Unfortunately, Russell suffered a significant setback in June 2023 in the form of a ‘massive retinal bleed’ in his left eye. Surgeons at Southampton Eye Unit performed a successful operation just two days later. Russell has been able to continue all his activities and hobbies, despite significant vision loss in his left eye. 

"[I am] extremely grateful to the skilful surgeon and research that underpinned the procedure.”

Sight Research UK funds research at the cusp of breakthroughs right before clinical trials.
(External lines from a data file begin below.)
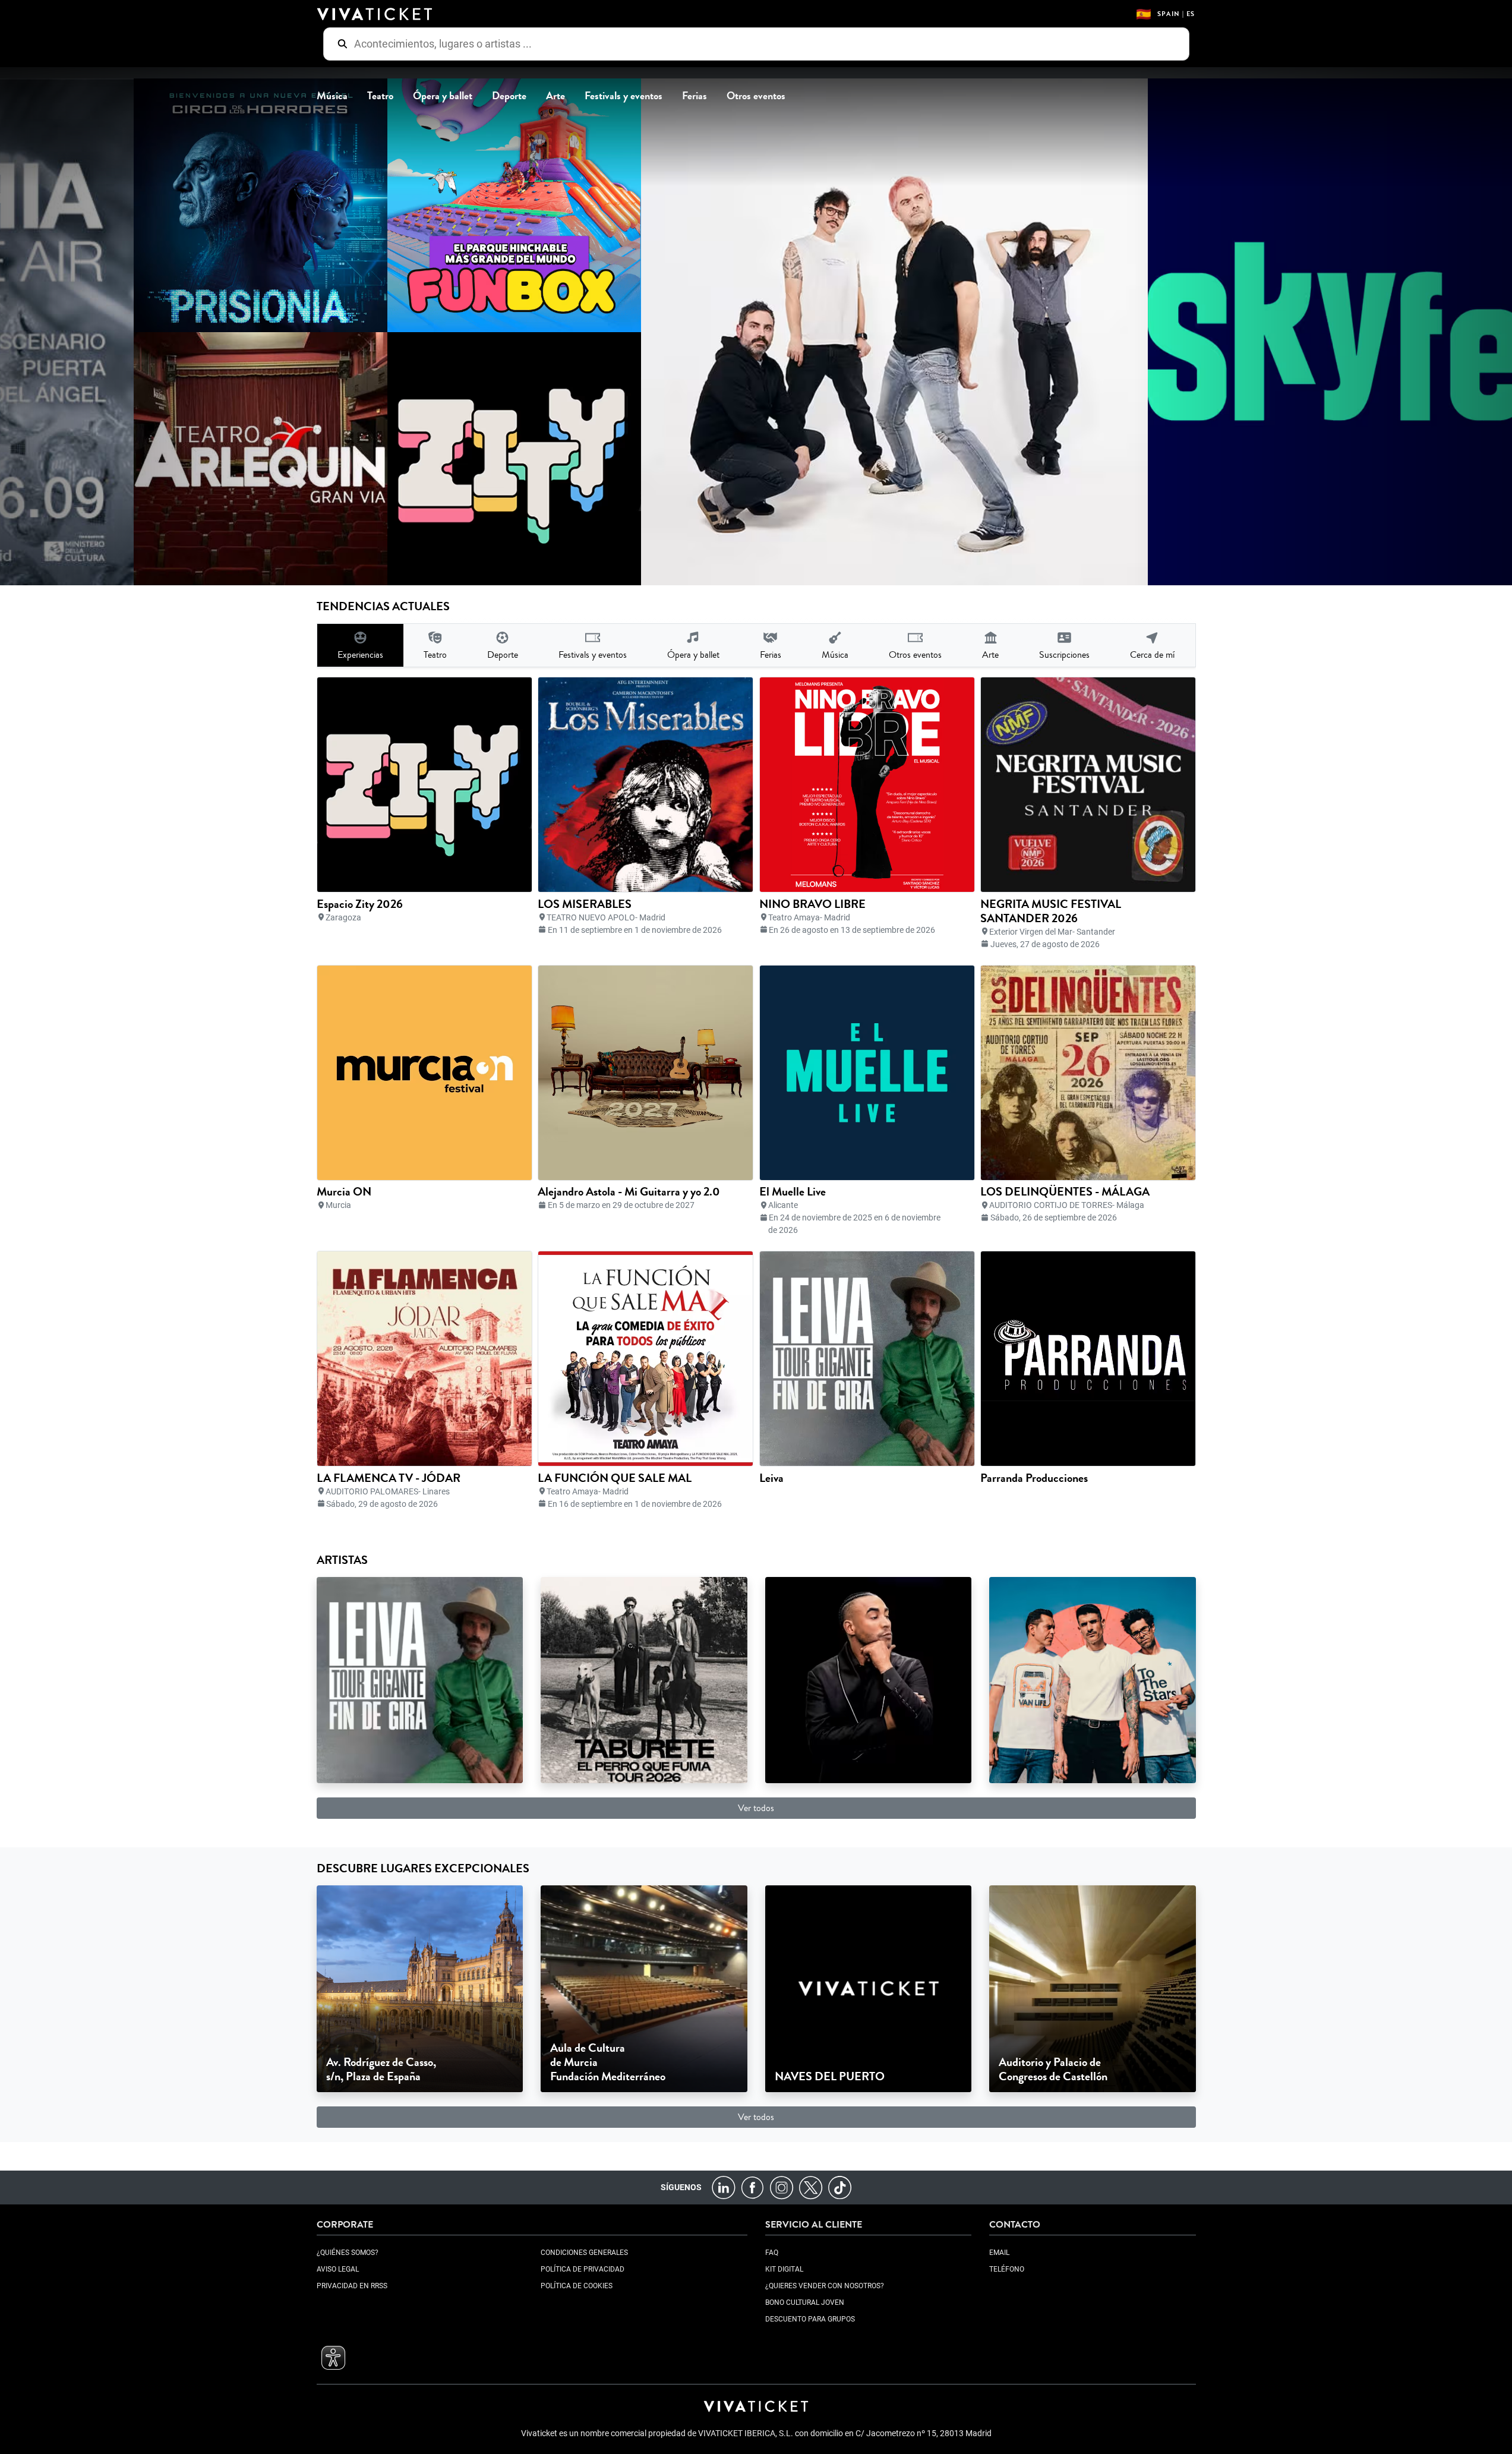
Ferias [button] (694, 96)
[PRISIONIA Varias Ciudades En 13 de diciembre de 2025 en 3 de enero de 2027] (232, 205)
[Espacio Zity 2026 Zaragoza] (486, 459)
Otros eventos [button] (756, 96)
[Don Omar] (868, 1679)
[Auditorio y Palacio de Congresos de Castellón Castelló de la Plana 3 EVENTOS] (1092, 1988)
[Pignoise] (1092, 1679)
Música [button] (332, 96)
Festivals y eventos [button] (623, 96)
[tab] (360, 645)
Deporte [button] (509, 96)
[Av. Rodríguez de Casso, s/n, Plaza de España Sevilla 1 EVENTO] (420, 1988)
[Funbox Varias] (486, 205)
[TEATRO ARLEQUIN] (232, 459)
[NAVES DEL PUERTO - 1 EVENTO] (868, 1988)
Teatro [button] (380, 96)
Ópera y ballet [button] (442, 96)
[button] (333, 2358)
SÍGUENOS (681, 2187)
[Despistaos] (866, 331)
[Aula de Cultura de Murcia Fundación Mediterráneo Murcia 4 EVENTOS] (644, 1988)
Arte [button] (555, 96)
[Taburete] (644, 1679)
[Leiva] (420, 1679)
We are the only UK charity to focus our efforts exclusively on fighting sight loss through the power of research, which is critical to turning scientific theories into real-life treatments. We want to ensure that Russell and others like him can lead happy and fulfilling lives through research happening now, as well as safeguard clear vision for generations to come.

Meet the researchers who make these treatments possible

As you read this, eye researchers like Dr Jian Liu (centre left) and PhD student Katie Cox (centre right), funded by Sight Research UK, are actively working on novel treatments and pathways to target macular degeneration. They have recently discovered the role of a key protein in our eyes and are testing a gene therapy treatment to prevent macular degeneration. "We want to contribute to the fight for people's quality of life."